Pour Bernard-Henri Lévy, tout est limpide. Les oreilles « même moyennement philosophiques » se rendaient compte qu’en votant contre le TCE, elles votaient contre Kant et les Lumières. Donc avec les oreilles des grands philosophes, il fallait voter oui.
Par Mathias Reymond
PS (ajouté le 25 novembre 2005) : Un correspondant nous signale que dans "Le projet de paix pertpétuelle", Emmanuel Kant dénonce les armées permanentes. Il écrit notamment qu’elles doivent progressivement disparaitre (article 3).
"En effet, elles menacent de guerre, d’une manière incessante, d’autres Etats, car elles sont prêtes à paraître toujours équipées à cette fin.
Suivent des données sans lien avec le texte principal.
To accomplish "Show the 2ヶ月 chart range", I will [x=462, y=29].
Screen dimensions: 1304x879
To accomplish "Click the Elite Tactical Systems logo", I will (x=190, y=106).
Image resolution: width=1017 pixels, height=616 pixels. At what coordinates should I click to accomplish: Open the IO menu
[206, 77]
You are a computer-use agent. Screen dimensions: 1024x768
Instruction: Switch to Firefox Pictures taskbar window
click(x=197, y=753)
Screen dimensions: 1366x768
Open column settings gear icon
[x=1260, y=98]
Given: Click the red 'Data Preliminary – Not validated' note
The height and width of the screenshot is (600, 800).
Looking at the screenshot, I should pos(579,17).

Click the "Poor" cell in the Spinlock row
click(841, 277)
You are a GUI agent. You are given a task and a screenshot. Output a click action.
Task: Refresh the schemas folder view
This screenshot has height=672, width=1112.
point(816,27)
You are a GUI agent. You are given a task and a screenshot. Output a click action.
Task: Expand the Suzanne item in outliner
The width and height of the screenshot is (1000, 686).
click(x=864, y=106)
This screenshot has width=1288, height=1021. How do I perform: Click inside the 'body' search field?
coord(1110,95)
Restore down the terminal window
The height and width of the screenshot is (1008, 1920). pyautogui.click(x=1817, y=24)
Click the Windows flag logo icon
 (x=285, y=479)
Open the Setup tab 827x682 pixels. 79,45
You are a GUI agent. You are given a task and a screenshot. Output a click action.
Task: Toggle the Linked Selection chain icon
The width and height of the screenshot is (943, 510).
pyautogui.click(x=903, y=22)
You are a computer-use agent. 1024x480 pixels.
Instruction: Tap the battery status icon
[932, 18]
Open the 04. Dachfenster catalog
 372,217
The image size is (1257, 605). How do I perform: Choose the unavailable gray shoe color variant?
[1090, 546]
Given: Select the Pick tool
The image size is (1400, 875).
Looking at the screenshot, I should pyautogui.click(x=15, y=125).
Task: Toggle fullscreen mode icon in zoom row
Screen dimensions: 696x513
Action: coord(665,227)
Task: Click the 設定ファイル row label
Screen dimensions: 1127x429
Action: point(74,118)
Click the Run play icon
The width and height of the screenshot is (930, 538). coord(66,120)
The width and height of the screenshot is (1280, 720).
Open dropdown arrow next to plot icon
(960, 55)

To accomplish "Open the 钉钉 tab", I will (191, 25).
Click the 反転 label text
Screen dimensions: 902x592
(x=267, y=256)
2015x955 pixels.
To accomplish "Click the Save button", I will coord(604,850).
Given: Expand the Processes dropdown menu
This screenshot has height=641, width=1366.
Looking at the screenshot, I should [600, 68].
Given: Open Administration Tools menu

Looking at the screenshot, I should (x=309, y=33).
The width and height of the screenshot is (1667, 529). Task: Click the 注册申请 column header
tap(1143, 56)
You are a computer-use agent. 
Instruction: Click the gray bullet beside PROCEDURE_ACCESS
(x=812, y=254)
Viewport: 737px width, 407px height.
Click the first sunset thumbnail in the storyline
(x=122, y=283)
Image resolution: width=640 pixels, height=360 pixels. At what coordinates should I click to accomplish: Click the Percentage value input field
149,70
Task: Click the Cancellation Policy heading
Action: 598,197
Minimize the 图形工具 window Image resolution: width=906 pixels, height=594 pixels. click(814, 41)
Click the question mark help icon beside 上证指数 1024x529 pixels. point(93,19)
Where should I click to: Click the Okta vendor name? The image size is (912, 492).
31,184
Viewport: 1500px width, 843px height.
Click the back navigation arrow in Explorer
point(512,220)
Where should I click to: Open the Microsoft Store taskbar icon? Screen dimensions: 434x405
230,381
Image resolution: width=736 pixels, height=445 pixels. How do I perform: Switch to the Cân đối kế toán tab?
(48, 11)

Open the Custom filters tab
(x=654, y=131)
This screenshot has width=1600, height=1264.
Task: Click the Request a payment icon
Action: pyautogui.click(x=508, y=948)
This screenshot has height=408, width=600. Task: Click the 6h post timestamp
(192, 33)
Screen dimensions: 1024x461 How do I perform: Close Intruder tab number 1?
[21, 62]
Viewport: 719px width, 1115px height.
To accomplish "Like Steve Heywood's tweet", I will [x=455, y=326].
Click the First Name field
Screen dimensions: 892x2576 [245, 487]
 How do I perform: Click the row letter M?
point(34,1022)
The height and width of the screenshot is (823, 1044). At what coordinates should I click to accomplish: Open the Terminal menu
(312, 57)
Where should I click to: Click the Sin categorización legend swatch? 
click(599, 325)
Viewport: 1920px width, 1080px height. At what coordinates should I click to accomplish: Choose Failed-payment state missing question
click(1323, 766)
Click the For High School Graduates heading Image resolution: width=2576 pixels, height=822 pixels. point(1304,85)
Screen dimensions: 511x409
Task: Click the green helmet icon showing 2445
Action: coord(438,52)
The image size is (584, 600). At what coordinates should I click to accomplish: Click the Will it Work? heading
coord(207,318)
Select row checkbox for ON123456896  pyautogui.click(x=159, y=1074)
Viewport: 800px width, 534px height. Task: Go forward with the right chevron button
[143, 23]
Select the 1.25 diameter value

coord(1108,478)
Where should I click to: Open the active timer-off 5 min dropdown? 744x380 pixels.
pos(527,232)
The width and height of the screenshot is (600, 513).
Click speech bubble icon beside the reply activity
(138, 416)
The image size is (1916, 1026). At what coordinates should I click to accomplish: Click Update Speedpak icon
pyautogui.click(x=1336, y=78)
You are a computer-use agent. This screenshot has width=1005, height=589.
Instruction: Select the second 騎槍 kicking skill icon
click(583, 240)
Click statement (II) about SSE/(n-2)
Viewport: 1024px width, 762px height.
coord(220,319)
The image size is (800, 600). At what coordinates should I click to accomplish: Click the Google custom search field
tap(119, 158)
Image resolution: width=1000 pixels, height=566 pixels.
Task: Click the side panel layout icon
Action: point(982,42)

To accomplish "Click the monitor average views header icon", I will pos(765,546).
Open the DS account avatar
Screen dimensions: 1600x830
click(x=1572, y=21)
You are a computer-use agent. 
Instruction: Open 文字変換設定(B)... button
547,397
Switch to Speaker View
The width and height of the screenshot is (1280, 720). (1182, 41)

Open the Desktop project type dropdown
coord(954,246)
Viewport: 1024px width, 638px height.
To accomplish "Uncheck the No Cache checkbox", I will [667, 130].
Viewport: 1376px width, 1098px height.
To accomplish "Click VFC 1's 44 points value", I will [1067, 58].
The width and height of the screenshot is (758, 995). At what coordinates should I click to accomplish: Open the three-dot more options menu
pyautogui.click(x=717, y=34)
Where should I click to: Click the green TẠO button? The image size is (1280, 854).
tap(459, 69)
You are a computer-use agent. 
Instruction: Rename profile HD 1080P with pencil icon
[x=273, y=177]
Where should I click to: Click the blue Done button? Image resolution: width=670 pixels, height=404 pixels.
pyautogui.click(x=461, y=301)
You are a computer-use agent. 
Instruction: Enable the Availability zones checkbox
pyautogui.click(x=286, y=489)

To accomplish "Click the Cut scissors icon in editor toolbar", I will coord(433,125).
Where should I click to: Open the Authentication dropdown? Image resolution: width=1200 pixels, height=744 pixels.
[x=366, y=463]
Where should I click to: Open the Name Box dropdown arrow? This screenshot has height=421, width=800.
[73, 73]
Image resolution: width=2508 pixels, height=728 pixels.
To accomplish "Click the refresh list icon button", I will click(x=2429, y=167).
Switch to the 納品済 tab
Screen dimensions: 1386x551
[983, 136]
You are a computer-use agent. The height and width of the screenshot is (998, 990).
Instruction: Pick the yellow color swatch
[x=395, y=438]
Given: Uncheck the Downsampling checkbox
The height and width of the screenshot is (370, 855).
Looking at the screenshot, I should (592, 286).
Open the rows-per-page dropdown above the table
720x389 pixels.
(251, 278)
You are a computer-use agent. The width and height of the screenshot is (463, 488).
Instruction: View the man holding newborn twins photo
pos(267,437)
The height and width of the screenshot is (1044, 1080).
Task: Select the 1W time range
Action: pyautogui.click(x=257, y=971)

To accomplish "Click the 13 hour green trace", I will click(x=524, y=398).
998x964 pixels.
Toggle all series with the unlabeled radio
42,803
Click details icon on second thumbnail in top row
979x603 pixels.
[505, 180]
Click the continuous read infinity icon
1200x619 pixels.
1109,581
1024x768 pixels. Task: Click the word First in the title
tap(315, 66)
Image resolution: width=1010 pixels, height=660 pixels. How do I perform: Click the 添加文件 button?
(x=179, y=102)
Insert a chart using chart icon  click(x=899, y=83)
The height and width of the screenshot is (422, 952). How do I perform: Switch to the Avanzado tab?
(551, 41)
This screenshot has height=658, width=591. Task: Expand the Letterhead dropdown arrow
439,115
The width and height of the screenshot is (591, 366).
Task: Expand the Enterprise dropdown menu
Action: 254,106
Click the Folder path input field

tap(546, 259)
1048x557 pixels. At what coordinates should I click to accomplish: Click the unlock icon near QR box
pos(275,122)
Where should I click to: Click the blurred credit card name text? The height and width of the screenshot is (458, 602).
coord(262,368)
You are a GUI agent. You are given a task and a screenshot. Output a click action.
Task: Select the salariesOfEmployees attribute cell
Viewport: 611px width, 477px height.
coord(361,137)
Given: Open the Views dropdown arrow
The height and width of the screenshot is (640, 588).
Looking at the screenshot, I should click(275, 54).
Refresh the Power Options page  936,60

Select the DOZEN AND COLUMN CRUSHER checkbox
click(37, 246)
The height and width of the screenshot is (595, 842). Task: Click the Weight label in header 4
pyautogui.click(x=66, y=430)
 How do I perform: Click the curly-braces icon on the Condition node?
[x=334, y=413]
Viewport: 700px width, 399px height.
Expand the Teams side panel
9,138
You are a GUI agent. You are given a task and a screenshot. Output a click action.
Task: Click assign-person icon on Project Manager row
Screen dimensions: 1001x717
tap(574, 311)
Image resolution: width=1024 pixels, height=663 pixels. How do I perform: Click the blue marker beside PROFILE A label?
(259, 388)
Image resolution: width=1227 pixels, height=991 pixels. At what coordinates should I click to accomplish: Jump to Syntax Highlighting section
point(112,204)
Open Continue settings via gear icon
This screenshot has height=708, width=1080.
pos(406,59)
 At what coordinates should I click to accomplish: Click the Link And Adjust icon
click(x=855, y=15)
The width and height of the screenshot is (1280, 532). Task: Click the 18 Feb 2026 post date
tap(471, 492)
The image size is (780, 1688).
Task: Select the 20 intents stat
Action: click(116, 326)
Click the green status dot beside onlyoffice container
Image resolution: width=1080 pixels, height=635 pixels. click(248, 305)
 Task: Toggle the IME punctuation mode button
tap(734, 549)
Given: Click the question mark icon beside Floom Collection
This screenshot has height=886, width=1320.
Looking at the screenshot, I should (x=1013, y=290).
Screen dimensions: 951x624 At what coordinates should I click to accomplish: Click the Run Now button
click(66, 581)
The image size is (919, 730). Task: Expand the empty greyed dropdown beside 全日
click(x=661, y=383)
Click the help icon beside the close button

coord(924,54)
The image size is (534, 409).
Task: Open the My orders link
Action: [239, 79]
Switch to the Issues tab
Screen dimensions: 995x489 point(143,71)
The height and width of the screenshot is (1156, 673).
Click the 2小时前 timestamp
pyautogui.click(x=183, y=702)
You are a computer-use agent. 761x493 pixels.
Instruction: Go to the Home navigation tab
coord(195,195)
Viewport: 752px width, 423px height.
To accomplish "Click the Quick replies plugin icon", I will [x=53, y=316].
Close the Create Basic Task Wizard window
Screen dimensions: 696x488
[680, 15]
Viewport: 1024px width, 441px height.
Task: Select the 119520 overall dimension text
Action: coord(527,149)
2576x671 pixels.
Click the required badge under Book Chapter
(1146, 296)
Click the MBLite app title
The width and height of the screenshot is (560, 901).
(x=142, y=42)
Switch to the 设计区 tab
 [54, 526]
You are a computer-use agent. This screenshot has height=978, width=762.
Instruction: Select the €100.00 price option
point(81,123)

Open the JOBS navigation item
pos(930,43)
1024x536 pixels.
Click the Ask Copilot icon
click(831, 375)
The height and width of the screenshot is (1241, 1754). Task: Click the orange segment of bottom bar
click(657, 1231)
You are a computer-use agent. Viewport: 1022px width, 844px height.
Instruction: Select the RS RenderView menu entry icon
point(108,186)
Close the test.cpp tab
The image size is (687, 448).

En les encourageants à se surpasser par une quantité illimitée d’hommes armés, elles rendent pour finir, en raison des coûts engagés, la paix encore plus pesante qu’une courte guerre, et deviennent elles-mêmes la cause de guerres offensives faites pour se débarrasser de cette charge ; à quoi il faut ajouter qu’être stipendié pour tuer ou être tué semble impliquer l’utilisation des hommes comme simples machines et instruments aux mains d’autrui (de l’Etat), ce qui ne se laisse pas bien accorder avec le droit de l’humanité dans notre propre personne." (vers la paix perpétuelle, Kant, GF Flammarion, traduction Jean-François Poirier et Françoise Proust)
Rappel de l’article I-41, paragraphe 3 : « Les États membres s’engagent à améliorer progressivement leurs capacités militaires. »
Le TCE est donc résolument anti-kantien.